PROMOTOR DEMENTUJE PLOTKI O KONTUZJI DAVIDA HAYE'A
Eddie Hearn zdementował pogłoski, jakoby David Haye (28-3, 26 KO) nabawił się kontuzji, która uniemożliwiłaby mu przystąpienie do walki rewanżowej z Tonym Bellew (29-2-1, 19 KO).
O rzekomym urazie "Hayemakera" poinformowało anonimowe źródło z otoczenia 37-latka. Hearn, który promuje Bellew, stwierdził, że to mół być element taktyki i psychologicznej gry ze strony obozu rywala.
- Powiedziałem Tony'emu, że pewnie oni sami wypuścili tę informację, bo lubują się w tego typu gierkach. Na mniej więcej godzinę przed tą publikacją rozmawiałem na temat undercardu z członkiem sztabu Haye'a. Wiem, że jeszcze dzień wcześniej trenował, dlatego byłem trochę zaskoczony tymi doniesieniami. Skontaktowałem się więc z jego ludźmi i powiedzieli, że nie ma żadnego problemu - oznajmił.
Dodał, że telewizja Sky Sports, którą będzie transmitować tę walkę na Wyspach, zrobiła niezależne rozeznanie, którego rezultat okazał się taki sam - z Haye'em wszystko w porządku i jest gotowy do walki.
Rewanż Bellew-Haye odbędzie się 17 grudnia w hali O2 Arena w Londynie. Pierwszą walkę przez techniczny nokaut w jedenastej rundzie wygrał debiutujący w wadze ciężkiej Bellew.
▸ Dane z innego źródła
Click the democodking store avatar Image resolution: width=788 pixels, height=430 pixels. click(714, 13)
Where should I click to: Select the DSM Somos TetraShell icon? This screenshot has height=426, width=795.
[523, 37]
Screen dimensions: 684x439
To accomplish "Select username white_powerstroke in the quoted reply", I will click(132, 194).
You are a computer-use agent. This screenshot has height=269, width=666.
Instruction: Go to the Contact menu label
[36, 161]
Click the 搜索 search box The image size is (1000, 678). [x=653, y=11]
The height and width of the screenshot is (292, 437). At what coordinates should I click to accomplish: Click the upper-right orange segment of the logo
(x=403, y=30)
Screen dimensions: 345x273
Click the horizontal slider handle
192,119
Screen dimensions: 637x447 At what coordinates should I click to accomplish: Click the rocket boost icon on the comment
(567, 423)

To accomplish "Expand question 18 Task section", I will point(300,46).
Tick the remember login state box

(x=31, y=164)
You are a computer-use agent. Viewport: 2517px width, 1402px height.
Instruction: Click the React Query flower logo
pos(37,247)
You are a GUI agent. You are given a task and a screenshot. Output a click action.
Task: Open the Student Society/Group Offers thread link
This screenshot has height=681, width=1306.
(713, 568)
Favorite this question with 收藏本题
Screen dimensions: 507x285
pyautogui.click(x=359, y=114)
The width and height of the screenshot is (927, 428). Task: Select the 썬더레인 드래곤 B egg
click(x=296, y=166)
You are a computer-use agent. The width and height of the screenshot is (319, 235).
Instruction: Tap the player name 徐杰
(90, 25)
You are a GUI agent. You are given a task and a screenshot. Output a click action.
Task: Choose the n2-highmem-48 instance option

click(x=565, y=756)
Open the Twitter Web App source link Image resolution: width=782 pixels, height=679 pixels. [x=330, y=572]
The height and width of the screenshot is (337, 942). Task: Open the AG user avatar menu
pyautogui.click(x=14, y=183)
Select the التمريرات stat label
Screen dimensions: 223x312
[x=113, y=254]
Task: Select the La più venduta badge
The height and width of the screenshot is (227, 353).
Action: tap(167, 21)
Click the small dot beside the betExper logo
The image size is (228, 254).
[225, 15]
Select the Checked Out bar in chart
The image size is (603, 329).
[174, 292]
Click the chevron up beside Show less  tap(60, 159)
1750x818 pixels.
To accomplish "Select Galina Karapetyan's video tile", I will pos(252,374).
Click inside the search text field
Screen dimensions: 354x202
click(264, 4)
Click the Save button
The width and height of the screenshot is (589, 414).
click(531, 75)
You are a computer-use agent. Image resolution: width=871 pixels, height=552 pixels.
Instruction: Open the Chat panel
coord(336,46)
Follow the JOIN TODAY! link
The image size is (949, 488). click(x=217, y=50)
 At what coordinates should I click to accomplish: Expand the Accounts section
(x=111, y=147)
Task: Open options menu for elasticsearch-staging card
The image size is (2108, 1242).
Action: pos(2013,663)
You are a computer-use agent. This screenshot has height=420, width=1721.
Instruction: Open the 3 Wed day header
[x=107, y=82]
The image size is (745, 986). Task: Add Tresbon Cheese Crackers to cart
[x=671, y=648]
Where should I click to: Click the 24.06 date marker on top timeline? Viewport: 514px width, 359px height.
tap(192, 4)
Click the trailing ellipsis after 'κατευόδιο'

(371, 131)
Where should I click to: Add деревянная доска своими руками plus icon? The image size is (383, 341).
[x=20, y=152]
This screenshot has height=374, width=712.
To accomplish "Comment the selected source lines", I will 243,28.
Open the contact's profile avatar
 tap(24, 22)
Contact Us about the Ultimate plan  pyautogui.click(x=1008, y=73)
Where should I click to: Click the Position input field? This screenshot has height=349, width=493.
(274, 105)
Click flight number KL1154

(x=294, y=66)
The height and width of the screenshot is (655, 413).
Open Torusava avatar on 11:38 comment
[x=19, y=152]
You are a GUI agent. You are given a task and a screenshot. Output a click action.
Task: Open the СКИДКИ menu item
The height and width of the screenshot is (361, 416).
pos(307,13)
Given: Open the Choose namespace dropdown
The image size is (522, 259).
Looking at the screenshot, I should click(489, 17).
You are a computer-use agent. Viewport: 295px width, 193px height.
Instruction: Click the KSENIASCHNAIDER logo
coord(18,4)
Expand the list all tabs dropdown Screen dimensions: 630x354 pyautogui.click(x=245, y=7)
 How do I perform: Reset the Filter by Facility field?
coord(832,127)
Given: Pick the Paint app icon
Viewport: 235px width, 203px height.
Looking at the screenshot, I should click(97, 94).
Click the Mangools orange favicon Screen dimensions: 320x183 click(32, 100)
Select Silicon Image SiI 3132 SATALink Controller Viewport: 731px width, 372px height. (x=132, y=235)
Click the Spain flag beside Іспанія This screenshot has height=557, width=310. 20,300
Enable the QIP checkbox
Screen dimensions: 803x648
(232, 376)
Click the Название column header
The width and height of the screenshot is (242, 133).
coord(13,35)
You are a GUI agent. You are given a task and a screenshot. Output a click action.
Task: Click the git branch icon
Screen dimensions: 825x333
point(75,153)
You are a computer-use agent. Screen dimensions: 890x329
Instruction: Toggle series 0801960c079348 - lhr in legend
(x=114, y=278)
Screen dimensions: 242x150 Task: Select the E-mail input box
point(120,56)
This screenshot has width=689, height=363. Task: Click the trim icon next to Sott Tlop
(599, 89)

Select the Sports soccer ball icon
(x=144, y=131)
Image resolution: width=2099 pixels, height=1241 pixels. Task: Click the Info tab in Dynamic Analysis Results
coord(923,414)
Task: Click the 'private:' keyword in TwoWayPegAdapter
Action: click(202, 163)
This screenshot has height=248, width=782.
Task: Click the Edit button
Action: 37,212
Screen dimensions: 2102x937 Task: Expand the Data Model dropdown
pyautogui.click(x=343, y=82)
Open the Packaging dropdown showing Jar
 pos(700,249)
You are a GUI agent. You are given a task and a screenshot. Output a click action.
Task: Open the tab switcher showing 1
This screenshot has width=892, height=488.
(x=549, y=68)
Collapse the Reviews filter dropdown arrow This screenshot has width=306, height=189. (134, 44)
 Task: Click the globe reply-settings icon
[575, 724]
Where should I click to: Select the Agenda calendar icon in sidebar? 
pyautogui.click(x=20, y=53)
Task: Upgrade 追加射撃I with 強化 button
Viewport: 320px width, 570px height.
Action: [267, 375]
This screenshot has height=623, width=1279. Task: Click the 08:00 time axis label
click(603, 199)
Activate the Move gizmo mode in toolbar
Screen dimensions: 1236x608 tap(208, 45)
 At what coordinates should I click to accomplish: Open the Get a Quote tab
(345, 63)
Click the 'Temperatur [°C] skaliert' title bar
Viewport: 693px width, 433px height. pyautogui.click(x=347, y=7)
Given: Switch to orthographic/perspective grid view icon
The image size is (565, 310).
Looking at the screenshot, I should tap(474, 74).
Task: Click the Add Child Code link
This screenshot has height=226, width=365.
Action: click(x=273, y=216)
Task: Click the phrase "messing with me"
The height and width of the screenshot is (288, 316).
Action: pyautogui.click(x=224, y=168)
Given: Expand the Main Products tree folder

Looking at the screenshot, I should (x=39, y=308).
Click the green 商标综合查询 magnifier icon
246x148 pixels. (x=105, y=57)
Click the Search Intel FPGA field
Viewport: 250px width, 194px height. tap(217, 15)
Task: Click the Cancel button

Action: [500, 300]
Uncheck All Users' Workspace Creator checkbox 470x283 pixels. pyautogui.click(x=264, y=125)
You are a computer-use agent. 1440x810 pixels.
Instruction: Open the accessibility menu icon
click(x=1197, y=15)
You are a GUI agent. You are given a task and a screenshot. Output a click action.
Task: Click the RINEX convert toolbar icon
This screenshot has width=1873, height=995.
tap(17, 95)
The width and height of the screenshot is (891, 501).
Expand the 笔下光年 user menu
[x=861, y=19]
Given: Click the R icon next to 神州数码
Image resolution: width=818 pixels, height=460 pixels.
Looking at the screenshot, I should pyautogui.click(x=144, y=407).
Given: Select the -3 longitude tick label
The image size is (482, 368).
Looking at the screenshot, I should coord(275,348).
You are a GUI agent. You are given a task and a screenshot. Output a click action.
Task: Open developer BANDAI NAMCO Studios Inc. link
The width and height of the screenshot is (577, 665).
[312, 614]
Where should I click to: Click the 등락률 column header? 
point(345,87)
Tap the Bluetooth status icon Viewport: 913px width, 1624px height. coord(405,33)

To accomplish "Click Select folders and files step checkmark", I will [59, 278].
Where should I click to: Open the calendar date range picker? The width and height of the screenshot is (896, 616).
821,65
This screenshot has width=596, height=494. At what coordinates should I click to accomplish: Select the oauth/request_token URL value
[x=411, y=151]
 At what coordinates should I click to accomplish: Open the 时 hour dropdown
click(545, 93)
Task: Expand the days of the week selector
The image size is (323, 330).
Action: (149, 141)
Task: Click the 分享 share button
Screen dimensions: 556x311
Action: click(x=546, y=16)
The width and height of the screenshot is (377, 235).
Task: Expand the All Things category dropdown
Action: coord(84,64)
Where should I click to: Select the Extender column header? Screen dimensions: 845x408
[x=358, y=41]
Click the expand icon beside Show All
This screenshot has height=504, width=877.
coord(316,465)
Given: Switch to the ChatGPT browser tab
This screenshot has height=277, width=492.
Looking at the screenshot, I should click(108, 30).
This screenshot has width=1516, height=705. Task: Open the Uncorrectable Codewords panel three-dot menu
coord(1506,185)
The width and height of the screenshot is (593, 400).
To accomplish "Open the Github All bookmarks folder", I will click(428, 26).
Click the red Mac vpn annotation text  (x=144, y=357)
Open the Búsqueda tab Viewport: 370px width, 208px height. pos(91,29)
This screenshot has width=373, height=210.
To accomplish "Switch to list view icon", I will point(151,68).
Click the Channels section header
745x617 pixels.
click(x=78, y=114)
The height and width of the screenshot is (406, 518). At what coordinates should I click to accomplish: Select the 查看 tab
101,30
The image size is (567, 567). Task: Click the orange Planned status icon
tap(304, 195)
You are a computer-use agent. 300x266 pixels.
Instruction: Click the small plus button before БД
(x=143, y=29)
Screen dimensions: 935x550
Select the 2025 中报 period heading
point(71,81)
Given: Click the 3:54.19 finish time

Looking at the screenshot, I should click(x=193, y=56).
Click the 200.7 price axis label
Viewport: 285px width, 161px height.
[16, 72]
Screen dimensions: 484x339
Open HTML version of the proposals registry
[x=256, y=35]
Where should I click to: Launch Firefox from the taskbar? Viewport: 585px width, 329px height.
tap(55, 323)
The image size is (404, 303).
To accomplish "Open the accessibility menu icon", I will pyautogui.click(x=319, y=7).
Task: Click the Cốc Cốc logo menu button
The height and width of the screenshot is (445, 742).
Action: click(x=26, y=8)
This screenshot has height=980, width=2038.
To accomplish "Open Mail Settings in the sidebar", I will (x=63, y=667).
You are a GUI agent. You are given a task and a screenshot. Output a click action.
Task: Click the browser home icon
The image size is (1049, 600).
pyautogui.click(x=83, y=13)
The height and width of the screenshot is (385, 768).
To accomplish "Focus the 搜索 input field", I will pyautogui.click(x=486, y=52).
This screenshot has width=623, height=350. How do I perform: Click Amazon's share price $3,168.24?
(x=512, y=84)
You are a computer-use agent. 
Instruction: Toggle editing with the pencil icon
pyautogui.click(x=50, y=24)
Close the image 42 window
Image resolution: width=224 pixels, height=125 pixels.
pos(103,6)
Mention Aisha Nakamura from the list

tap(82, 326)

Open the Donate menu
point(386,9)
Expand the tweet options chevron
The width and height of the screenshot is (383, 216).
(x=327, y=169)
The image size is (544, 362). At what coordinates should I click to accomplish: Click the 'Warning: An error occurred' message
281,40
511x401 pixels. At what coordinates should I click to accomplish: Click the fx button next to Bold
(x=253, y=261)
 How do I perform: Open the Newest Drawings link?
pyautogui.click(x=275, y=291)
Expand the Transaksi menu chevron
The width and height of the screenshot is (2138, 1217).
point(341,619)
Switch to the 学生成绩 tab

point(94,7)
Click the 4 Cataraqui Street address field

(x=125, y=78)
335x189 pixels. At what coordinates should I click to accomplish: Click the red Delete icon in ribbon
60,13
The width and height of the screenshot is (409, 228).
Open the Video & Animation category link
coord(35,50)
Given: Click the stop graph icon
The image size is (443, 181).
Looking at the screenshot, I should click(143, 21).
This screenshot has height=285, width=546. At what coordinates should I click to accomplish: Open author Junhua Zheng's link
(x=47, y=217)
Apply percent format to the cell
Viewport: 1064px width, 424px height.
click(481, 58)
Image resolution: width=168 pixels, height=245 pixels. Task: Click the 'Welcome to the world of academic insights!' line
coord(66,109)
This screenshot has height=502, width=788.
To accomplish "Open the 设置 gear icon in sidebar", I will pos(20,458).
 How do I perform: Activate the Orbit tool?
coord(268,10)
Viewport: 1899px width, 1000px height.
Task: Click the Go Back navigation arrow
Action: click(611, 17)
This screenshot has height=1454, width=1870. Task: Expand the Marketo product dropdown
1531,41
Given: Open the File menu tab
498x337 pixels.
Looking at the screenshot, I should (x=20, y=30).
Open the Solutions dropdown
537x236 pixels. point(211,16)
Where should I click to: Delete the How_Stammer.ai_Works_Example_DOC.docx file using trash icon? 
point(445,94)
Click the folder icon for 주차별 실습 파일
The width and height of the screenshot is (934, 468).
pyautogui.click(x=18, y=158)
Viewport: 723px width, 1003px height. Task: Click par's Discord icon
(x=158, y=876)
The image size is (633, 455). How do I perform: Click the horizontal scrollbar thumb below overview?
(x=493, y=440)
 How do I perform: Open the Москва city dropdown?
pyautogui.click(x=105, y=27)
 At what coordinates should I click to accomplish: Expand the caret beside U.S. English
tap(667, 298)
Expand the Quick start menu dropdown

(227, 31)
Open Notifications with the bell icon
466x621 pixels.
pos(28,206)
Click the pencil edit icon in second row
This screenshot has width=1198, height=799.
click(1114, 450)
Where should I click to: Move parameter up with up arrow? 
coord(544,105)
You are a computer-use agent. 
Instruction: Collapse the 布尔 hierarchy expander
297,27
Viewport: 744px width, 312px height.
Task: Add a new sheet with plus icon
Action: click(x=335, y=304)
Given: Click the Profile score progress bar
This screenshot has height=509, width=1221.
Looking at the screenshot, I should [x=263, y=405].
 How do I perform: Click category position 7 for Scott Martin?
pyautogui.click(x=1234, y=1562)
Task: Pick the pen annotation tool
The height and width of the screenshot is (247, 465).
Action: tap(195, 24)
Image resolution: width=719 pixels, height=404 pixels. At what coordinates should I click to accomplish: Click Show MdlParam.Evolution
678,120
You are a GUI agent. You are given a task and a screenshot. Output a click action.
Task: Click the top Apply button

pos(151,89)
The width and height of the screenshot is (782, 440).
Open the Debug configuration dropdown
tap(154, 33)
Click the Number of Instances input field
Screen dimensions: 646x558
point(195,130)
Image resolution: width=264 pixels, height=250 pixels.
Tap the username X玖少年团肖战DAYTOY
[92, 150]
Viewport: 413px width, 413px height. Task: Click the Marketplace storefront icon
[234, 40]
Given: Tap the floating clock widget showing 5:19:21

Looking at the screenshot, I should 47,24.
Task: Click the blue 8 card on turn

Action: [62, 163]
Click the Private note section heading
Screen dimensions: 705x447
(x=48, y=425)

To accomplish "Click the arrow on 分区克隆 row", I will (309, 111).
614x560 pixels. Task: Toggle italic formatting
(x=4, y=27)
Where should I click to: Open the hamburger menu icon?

Niestety coś mi się wydaje że Hayea bez kontuzji i dobrze przygotowanego już nie zobaczymy.
Niestety na to wyglada... Mam obawy co do rewanżu z Bellow... Może być powtórka z rozrywki..
Oby nie. Niech da dobrą walkę i zakończy karierę.
do ostatecznej rozgrywki.
Mam wątpliwości czy David jeszcze może super formę wyrobić. Facet sypie się praktycznie w każdych przygotowaniach w ostatnich latach. A na Bombera niestety dla niego nie wystarczy porozciągać się na statku i posiedzieć w jacuzzi.
Nie zmienia to faktu, że obydwaj potrzebują tego rewanżu. Nikt Bellew nie da takiej wypłaty, Haye ma okazję odbudować wizerunek...Ot dwóch kolesi jeden pokonał byłego mistrza z zerwanym Achillesem i uważa się za kogoś znaczącego. Drugi myśli, że wciąż jest kimś znaczącym.